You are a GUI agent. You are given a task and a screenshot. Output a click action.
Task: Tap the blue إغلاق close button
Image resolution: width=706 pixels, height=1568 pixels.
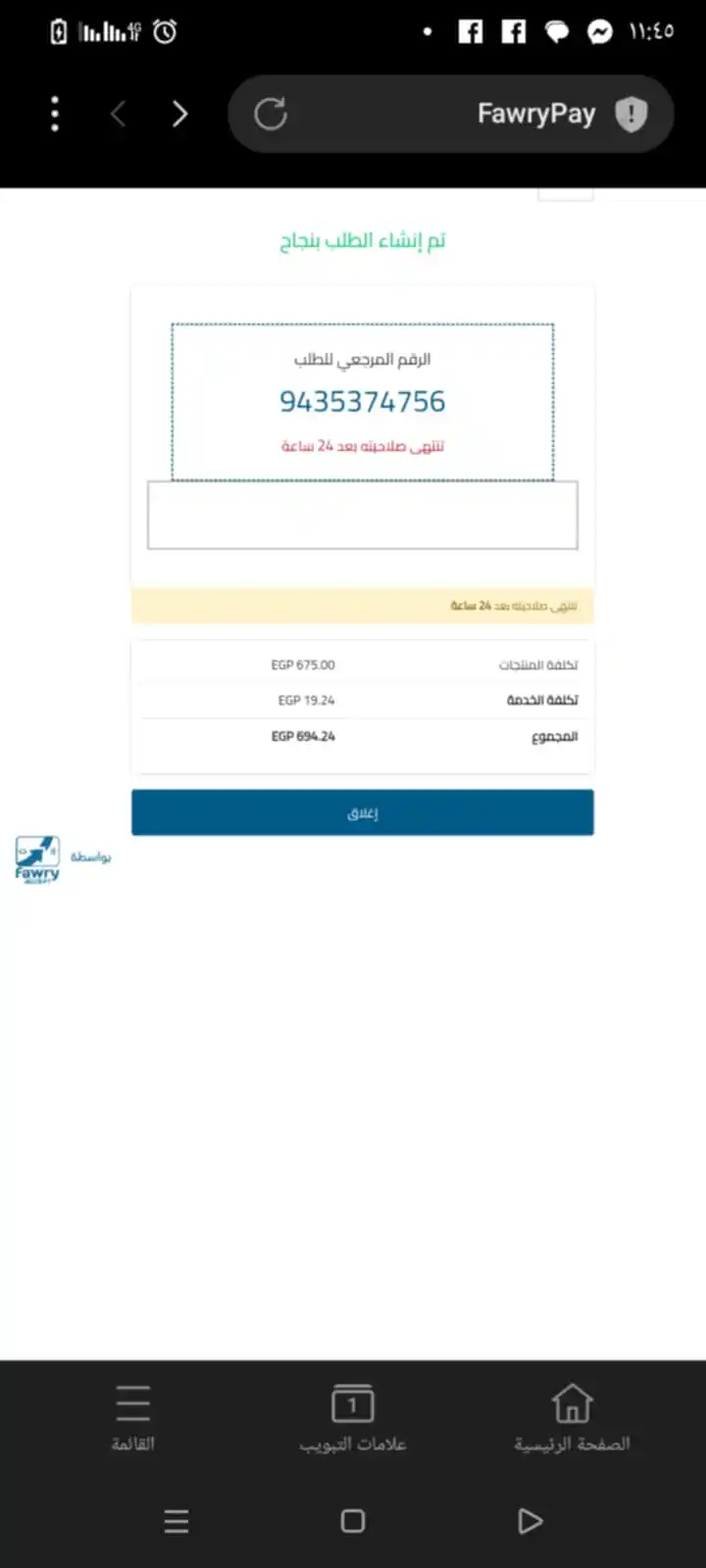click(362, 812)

*****

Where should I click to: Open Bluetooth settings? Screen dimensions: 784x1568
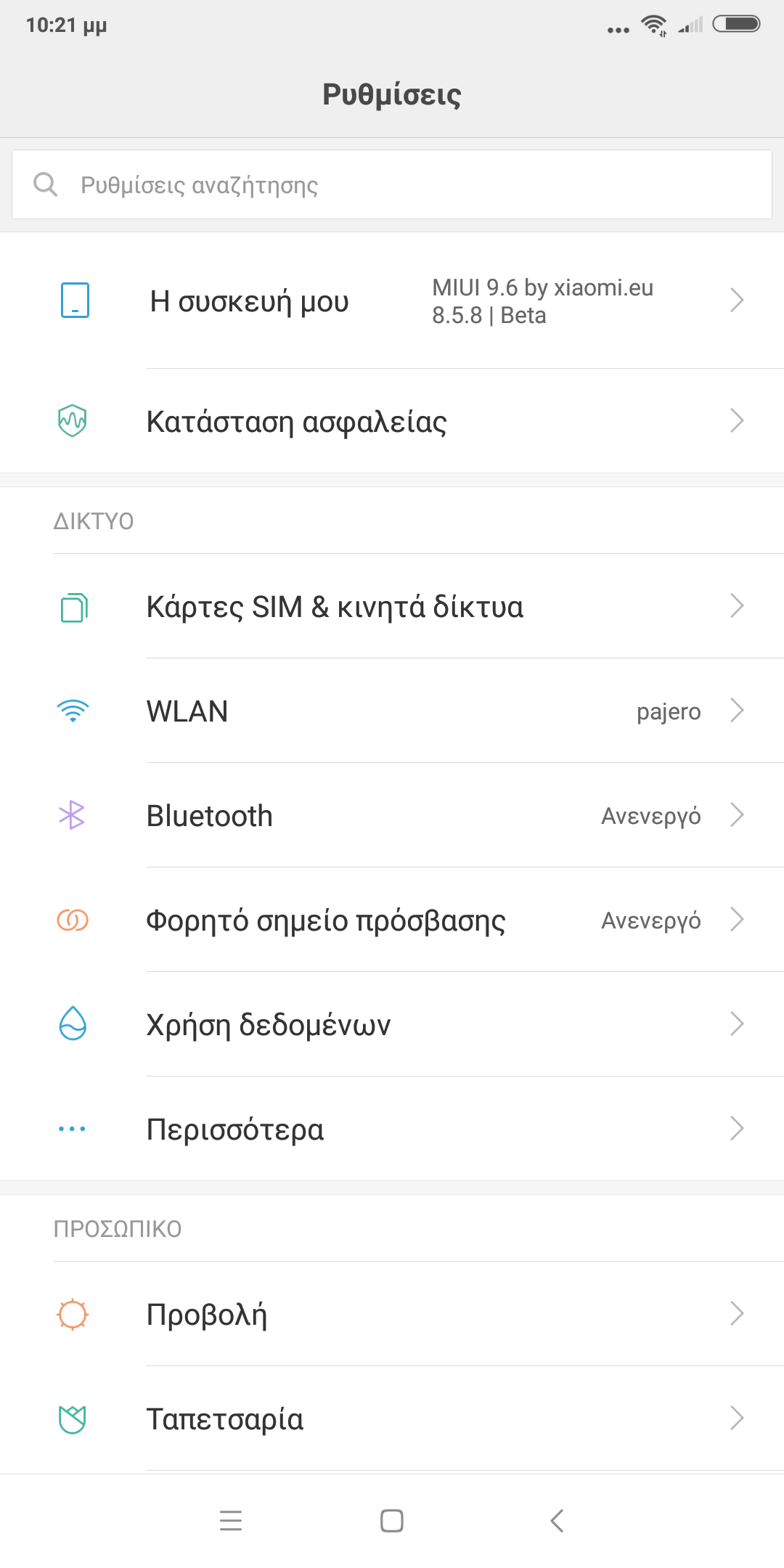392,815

*****

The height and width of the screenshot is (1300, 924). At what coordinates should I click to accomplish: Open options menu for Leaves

*****

#### INSTRUCTIONS FOR THE TASK:
Reproduce the items above from the line with "You are a GUI" to the line with "click(362, 812)", requests included, and raise every click coordinate in the answers by 124. Leave the pictures out of your answer.

#### EXERCISE SOLUTION:
You are a GUI agent. You are given a task and a screenshot. Output a click action.
Task: Tap the blue إغلاق close button
Image resolution: width=706 pixels, height=1568 pixels.
click(486, 936)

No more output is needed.